MeloTTS
MeloTTS copied to clipboard
Coldstart... how to make faster?
Hi there :)
First of all thanks a lot! Finally managed to install successfully, run and generate speech
my current code is:
from MeloTTS.melo.api import TTS
from pydub import AudioSegment
from pydub.playback import play
# Speed is adjustable
speed = 1.0
# CPU is sufficient for real-time inference.
# You can set it manually to 'cpu' or 'cuda' or 'cuda:0' or 'mps'
device = 'auto' # Will automatically use GPU if available
# English
text = "Did you ever hear a folk tale about a giant turtle?"
model = TTS(language='EN', device=device)
speaker_ids = model.hps.data.spk2id
output_path = 'en-default.wav'
while True:
print("Enter message:")
text = input()
model.tts_to_file(text, speaker_ids['EN-Default'], output_path, speed=speed)
print("________")
sound = AudioSegment.from_wav(output_path)
play(sound)
the thing is.. sometimes the generation is INSTANT but MOST times, theres a short lag...
I've noticed that this lag happens for both one-word-generations
and long-text-generations they seem to take around the same time!
Hence! A cold start!
- meaning that something is loaded over and over in the code... and perhaps theres away to keep it loaded, for example setting a local/global variable to save most of the things loaded and try to redo as less as possible when getting a new text to generate
My assumption is that somewhere in this code, you could skip a few fetches that were already been done before:
def tts_to_file(self, text, speaker_id, output_path=None, sdp_ratio=0.2, noise_scale=0.6, noise_scale_w=0.8, speed=1.0, pbar=None, format=None, position=None, quiet=False,):
...
for t in tx:
if language in ['EN', 'ZH_MIX_EN']:
t = re.sub(r'([a-z])([A-Z])', r'\1 \2', t)
device = self.device
bert, ja_bert, phones, tones, lang_ids = utils.get_text_for_tts_infer(t, language, self.hps, device, self.symbol_to_id)
with torch.no_grad():
x_tst = phones.to(device).unsqueeze(0)
tones = tones.to(device).unsqueeze(0)
lang_ids = lang_ids.to(device).unsqueeze(0)
bert = bert.to(device).unsqueeze(0)
ja_bert = ja_bert.to(device).unsqueeze(0)

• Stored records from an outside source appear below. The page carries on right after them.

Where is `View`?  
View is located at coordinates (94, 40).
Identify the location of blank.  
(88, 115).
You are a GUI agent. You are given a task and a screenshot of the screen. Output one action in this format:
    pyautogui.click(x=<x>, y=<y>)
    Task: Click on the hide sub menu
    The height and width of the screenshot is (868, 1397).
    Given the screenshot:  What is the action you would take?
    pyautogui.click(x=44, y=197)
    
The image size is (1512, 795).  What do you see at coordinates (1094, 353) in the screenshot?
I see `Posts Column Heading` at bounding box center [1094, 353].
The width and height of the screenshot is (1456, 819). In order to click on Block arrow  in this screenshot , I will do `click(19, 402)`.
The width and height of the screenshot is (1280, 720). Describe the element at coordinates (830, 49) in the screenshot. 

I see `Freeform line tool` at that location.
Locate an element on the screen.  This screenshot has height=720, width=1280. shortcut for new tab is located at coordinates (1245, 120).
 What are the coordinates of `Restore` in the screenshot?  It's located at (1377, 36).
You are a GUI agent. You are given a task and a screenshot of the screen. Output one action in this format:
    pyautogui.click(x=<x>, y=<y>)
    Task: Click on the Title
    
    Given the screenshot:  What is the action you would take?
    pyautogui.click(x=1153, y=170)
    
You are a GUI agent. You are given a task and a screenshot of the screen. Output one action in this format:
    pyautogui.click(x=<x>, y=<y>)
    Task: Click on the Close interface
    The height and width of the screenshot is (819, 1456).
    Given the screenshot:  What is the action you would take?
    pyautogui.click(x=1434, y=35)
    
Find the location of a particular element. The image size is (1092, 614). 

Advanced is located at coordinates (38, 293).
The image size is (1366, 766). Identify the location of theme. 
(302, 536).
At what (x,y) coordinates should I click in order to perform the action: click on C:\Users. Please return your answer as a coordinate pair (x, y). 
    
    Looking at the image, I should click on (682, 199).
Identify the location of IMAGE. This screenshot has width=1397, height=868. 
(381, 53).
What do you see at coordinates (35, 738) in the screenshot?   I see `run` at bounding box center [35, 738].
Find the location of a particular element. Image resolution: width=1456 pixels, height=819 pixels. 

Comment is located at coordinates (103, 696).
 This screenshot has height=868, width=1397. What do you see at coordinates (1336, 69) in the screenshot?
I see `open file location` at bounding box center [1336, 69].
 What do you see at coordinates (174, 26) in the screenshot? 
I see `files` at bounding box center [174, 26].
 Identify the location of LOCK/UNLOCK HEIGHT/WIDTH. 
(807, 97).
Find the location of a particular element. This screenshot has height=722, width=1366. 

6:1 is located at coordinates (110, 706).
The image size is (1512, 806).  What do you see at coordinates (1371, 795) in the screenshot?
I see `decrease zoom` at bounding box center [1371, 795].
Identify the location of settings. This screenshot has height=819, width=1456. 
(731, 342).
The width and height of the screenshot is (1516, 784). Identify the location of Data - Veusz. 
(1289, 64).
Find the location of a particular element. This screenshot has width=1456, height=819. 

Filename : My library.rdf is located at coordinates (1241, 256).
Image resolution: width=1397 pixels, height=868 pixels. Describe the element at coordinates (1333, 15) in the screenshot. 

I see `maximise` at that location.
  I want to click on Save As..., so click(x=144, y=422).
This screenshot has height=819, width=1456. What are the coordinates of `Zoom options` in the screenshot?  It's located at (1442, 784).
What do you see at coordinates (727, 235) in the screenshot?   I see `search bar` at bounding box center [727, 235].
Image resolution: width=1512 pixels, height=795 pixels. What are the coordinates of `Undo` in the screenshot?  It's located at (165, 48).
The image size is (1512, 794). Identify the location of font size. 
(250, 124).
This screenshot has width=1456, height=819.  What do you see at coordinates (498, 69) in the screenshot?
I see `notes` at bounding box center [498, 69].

x_tst_lengths = torch.LongTensor([phones.size(0)]).to(device)
del phones
speakers = torch.LongTensor([speaker_id]).to(device)
audio = self.model.infer(
x_tst,
x_tst_lengths,
speakers,
tones,
lang_ids,
bert,
ja_bert,
sdp_ratio=sdp_ratio,
noise_scale=noise_scale,
noise_scale_w=noise_scale_w,
length_scale=1. / speed,
)[0][0, 0].data.cpu().float().numpy()
del x_tst, tones, lang_ids, bert, ja_bert, x_tst_lengths, speakers
#
audio_list.append(audio)
torch.cuda.empty_cache()
audio = self.audio_numpy_concat(audio_list, sr=self.hps.data.sampling_rate, speed=speed)
{my thoughts}:
like maybe you can skip [torch.cuda.empty_cache() or torch.LongTensor([phones.size(0)]).to(device) or something ] somehow.
maybe one of those vars are the same, or theres a way to make part of them beforehand, or reuse previously, etc
I wouldnt complain, but i have a feeling you can get this to generate much faster please let me know if you get what i'm suggesting, and or if theres a better/recommended way to generate faster and avoid the noticeable coldstart of generations
Thanks a lot and all the best!
I am also interested in this. It doesn't seem like any activity lately - is the unok commit irrelevant?
@unok ? is this fixed?
Is there a solution for this?
@unok ? is this fixed?
Sorry, I don't remember what I was doing at that time, so could you please disregard it?